First Network Overflow/Underflow Node Analysis
Overview
If INF or NAN occur, dump data of multiple steps of multiple ranks is collected. The exceptions that occur earlier are propagated to the subsequent nodes of the same rank and propagated to the subsequent nodes of other ranks through the communication operator. Therefore, it is important to analyze the location of the first node where NAN/INF occurs.
The overflow_check function (first network overflow/underflow node analysis) analyzes PyTorch dump data to detect the node that generates INF/NAN on each rank in a multi-rank scenario. If INF/NAN is caused by communication, find and analyze the first rank and node where INF/NAN occurs.
Preparations
Environment Setup
Install msProbe by referring to msProbe Installation Guide.
Data Preparation
Collect precision data by referring to Precision Data Collection in PyTorch.
Constraints
Currently, only PyTorch dump data can be analyzed.
Function Description
Description
Analyzes the dump data of PyTorch.
Syntax
msprobe overflow_check -i <input_path> -o <output_path>
Parameters
| Parameter | Required/Optional | Description |
|---|---|---|
| -i or --input_path | Required | Dump data directory, which must be specified to the step level, for example, -i /xxx/dump/step0. |
| -o or --output_path | Optional | Output file directory. By default, this parameter is not configured, indicating that the ./output directory is created. |
Example
msprobe overflow_check -i /xxx/dump/step0 -o ./output
Output Description
When the following log is printed, no abnormal node exists and no analysis file is generated.
Cannot find any anomaly node, no need to generate analyze file.
If an abnormal node exists, the anomaly_analyze_{timestamp}.json file is generated. The structure is as follows:
{
"rank_0": [ // Rank ID
{
"op_name": "Tensor.op_name.0.forward," // Node name
"data_info": {
"input_args": [], // input_args
"input_kwargs": {}, // input_kwargs
"output": [] // output
},
"construct_info": [], // Node-level data
"stack_info": {}, // Stack information
}
]
}
Exception Determination
Determining Abnormal Compute Nodes
If a compute node has normal inputs (no INF/NAN in Max or Min) but produces abnormal outputs, overflow/underflow originates at this node and may propagate backward.
Determining Abnormal Communication Nodes
Communication nodes are classified into directed nodes (e.g. send, recv, scatter, gather, broadcast, reduce) and undirected nodes (e.g. all_gather, all_reduce, reduce_scatter, all_to_all).
For a directed node, if the src node's input is abnormal, the abnormality originates from the input itself, meaning the exception resides on one or more compute nodes prior to the src node's rank. If the src node's input is normal but its output is abnormal, or if the dst node's output is abnormal, the abnormal data may be generated by the communication node's operations.
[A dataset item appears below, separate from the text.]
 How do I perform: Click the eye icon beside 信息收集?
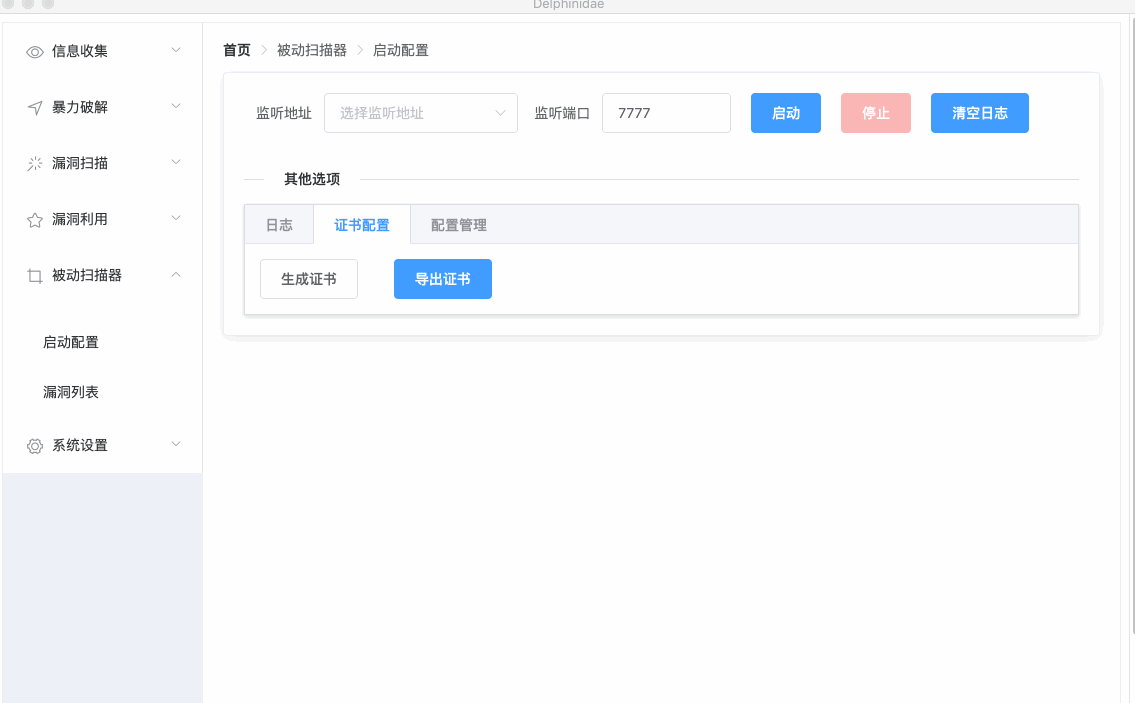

For an undirected node, if the input is abnormal, the abnormality stems from the input data itself, indicating that the exception occurs on one or more compute nodes preceding the src node's rank. If the input is normal but the output is abnormal, the communication node's operation generates the abnormal data.
Determining the Sequence
For connected directed communication operators, the exception of the src node occurs earlier than that of the dst node. For undirected communication operators, exceptions occur at the same time.
For compute nodes, sort them in the dump sequence.